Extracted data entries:
=====
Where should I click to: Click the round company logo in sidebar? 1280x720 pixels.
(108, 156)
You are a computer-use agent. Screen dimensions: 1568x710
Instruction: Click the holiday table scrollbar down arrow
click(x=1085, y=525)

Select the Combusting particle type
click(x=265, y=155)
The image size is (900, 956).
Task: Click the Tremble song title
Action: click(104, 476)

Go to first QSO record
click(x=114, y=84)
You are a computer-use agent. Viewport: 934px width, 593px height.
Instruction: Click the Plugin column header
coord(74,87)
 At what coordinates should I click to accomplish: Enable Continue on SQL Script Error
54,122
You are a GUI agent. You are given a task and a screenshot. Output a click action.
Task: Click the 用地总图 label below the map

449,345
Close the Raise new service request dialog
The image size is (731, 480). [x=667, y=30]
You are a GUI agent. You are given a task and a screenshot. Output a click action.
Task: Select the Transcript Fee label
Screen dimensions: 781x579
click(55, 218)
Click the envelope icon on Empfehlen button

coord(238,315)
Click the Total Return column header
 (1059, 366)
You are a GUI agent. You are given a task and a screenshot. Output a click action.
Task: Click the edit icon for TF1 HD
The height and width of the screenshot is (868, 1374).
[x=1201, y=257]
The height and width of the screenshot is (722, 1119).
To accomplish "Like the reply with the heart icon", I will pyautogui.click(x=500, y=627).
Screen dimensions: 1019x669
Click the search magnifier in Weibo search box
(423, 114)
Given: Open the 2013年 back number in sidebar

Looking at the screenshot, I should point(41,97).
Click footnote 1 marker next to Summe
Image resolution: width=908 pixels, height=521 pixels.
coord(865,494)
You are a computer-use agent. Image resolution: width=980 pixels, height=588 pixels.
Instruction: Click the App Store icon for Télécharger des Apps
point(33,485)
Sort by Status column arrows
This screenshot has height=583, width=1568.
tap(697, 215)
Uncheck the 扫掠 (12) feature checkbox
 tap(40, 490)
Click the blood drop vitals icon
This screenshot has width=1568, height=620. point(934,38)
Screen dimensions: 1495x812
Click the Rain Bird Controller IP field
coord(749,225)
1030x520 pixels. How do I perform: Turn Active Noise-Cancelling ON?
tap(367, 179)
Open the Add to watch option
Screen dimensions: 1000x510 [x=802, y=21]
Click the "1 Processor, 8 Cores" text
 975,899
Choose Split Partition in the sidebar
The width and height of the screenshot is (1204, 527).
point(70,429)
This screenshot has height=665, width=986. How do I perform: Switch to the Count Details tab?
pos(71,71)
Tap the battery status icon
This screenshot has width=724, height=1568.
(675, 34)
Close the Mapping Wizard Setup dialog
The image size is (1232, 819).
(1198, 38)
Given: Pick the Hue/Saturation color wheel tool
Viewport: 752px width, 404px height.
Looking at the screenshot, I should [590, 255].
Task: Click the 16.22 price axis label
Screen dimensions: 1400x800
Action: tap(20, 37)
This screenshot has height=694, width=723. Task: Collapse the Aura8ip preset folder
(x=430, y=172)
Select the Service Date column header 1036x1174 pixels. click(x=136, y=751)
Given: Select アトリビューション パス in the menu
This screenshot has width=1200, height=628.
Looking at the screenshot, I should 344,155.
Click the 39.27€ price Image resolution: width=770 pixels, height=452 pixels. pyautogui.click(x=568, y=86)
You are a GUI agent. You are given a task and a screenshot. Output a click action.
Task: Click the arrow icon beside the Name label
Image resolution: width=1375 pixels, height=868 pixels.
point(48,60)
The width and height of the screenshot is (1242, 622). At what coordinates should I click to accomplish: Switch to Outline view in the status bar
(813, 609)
=====
_What is expected_
Reproduce the entries above exactly, starting at their first line and finishing with the line that contains "You are a computer-use agent. Image".

_Solution to this task_
Where should I click to: Click the round company logo in sidebar? 1280x720 pixels.
(108, 156)
You are a computer-use agent. Screen dimensions: 1568x710
Instruction: Click the holiday table scrollbar down arrow
click(x=1085, y=525)

Select the Combusting particle type
click(x=265, y=155)
The image size is (900, 956).
Task: Click the Tremble song title
Action: click(104, 476)

Go to first QSO record
click(x=114, y=84)
You are a computer-use agent. Viewport: 934px width, 593px height.
Instruction: Click the Plugin column header
coord(74,87)
 At what coordinates should I click to accomplish: Enable Continue on SQL Script Error
54,122
You are a GUI agent. You are given a task and a screenshot. Output a click action.
Task: Click the 用地总图 label below the map

449,345
Close the Raise new service request dialog
The image size is (731, 480). [x=667, y=30]
You are a GUI agent. You are given a task and a screenshot. Output a click action.
Task: Select the Transcript Fee label
Screen dimensions: 781x579
click(55, 218)
Click the envelope icon on Empfehlen button

coord(238,315)
Click the Total Return column header
 (1059, 366)
You are a GUI agent. You are given a task and a screenshot. Output a click action.
Task: Click the edit icon for TF1 HD
The height and width of the screenshot is (868, 1374).
[x=1201, y=257]
The height and width of the screenshot is (722, 1119).
To accomplish "Like the reply with the heart icon", I will pyautogui.click(x=500, y=627).
Screen dimensions: 1019x669
Click the search magnifier in Weibo search box
(423, 114)
Given: Open the 2013年 back number in sidebar

Looking at the screenshot, I should point(41,97).
Click footnote 1 marker next to Summe
Image resolution: width=908 pixels, height=521 pixels.
coord(865,494)
You are a computer-use agent. Image resolution: width=980 pixels, height=588 pixels.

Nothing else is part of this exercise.